На весьма различные языковые источники этого слова, отмечает Благова61, указывает самое многообразие его наиболее ранних фонетических вариантов – басурман при этом оказывается, по-видимому, наиболее поздним62. Морфологическое освоение данного слова русским языком63 также знало колебания: наряду с вариантами бесермен // бусурман и прочими рано употребляются формы с суффиксальным наращением – ин (бесурменин – 1184 г.). Для множественного числа Преображенский («Этимологический словарь». С. 572, где все содержание статьи «Мусулmманин» сведено к отсылке к слову «басурман») фиксирует басурманы и басурмане (сравни еще бессермени). Согласно Мелиоранскому, «слово64 это, являющееся также в нескольких близких по звуку вариантах и в позднейшем русском языке и сохранившееся до наших дней, значит, бесспорно, первоначально «мусульманин»65. Именно с этим значением употребляются и производные этого слова: бесерменъство (мусульманство) в «Хожениях» Афанасия Никитина, в «Актах исторических» («Посылает везде… как всюды во христианство, так и в бесерменство»66); в Палее XIV в.67; в 1554 г. говорили о «бусманских царях»; в 1556 г. – об «иге бурманском» (имея в виду нападение крымских ханов на Литву); при перечислении различных «иноверных народов» в «Повести о царе Федоре Иоанновиче» встречаем и Аравития и Бессермени68. В книжный язык почти современный вариант попал из восточных письменных источников довольно рано69. Но лишь с XVIII в. – когда появляются французский перевод Корана и труд Дмитрия Кантемира об исламе и специальная литература начинает уверенно ориентироваться на книжные традиции Востока – в русском книжном языке, а потом и в обиходной речи закрепилась «нейтральная» в своей близкой соотнесенности с оригиналом – мусульманин. Между тем слово «басурман // басурманин» приобрело оттенок враждебности, недоброжелательности в наименовании мусульманина70 (произошло также расширение первоначального значения – до враждебно-недоброжелательного наименования вообще иноверца, иноземца).
Приведу соображения и других исследователей – в первую очередь Т.И. Тепляшиной, которая в целом твердо поддерживает гипотезу М.Н. Тихомирова об этнониме бесермяне. Между тем в русской историографии давно уже стала как бы аксиоматической точка зрения, согласно которой бесермяне — это измененное слово басурманы или бусурманы, в допетровской Руси и позднее употреблявшееся в значении «иноверец» вообще и «мусульманин» в частности 71.

# Исходный перечень
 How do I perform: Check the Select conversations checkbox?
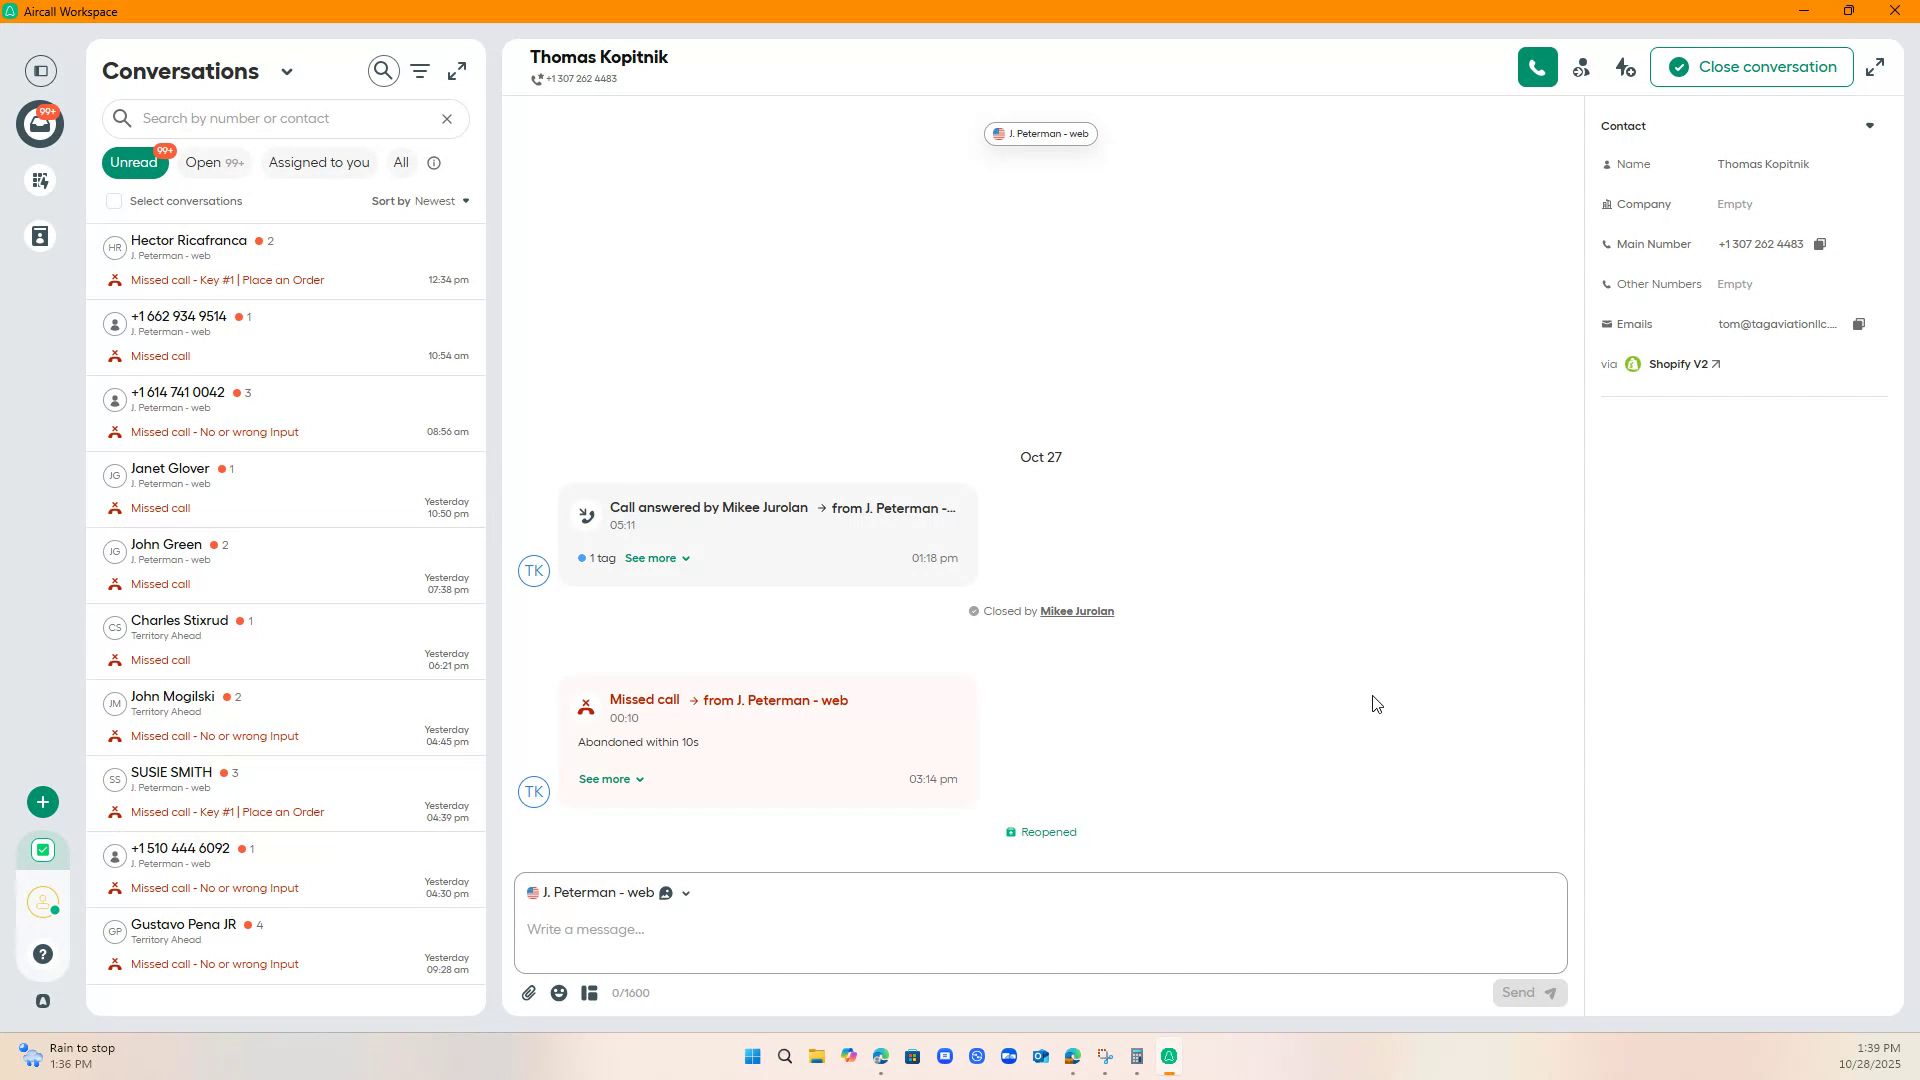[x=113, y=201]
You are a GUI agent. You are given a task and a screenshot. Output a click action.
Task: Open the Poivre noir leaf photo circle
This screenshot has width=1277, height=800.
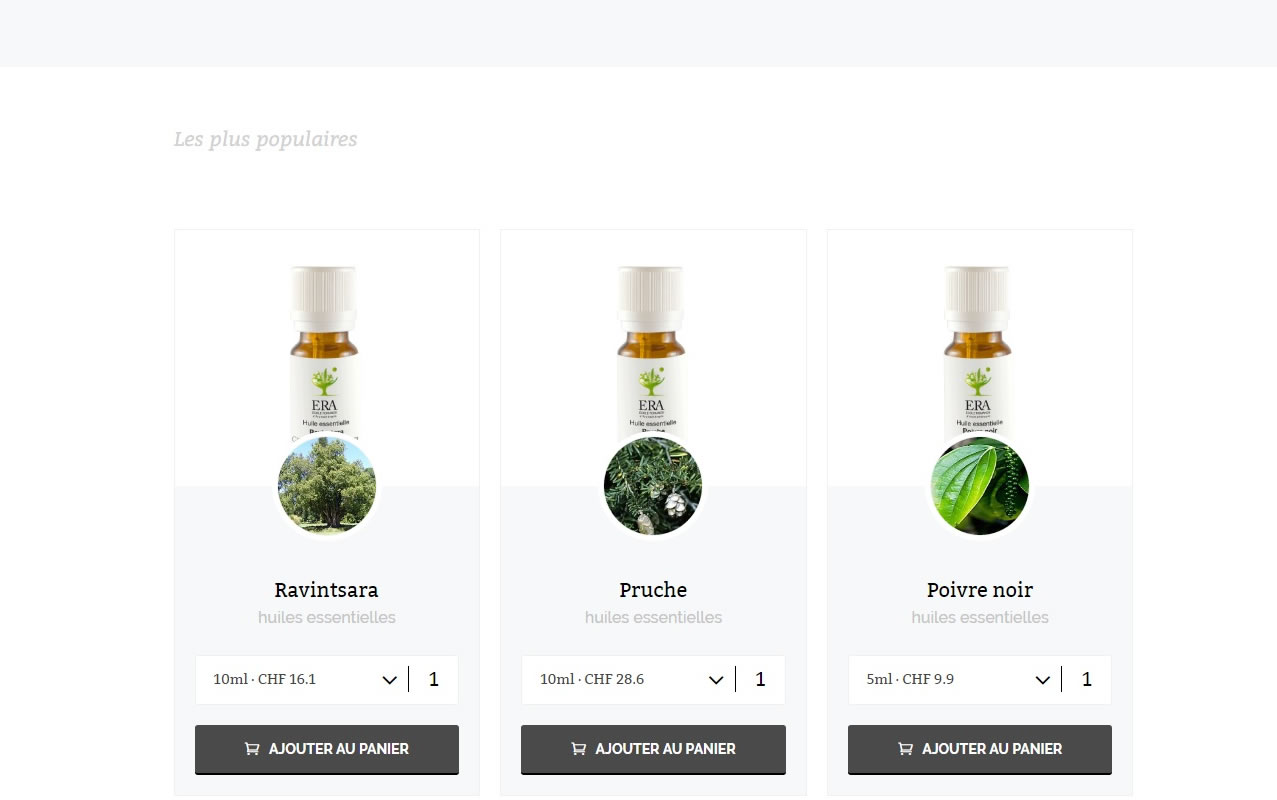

# Задание 1
Ответьте по отрывку о слове «басурман»:
(а) Какая форма с суффиксальным наращением -ин приведена и каким годом она датирована?
(б) С какого века в русском книжном языке закрепилось слово «мусульманин»?
(в) Чью гипотезу об этнониме бесермяне поддерживает Т.И. Тепляшина?
# Задание 2
Объясните, опираясь на отрывок о слове «басурман», почему с XVIII века в русском книжном языке закрепилось слово «мусульманин».
# Задание 3
Выпишите из отрывка о слове «басурман» часть текста, начиная со слов «Приведу соображения и» и заканчивая словами «в частности 71.».

# Решение 1
(а) Бесурменин, 1184 г.
(б) С XVIII века.
(в) Гипотезу М.Н. Тихомирова.

# Решение 2
В XVIII веке появились французский перевод Корана и труд Дмитрия Кантемира об исламе, а специальная литература стала уверенно ориентироваться на книжные традиции Востока. Слово «мусульманин» было «нейтральным» благодаря близкой соотнесенности с оригиналом. Поэтому оно закрепилось сначала в книжном языке, а потом и в обиходной речи.

# Решение 3
Приведу соображения и других исследователей – в первую очередь Т.И. Тепляшиной, которая в целом твердо поддерживает гипотезу М.Н. Тихомирова об этнониме бесермяне. Между тем в русской историографии давно уже стала как бы аксиоматической точка зрения, согласно которой бесермяне — это измененное слово басурманы или бусурманы, в допетровской Руси и позднее употреблявшееся в значении «иноверец» вообще и «мусульманин» в частности 71.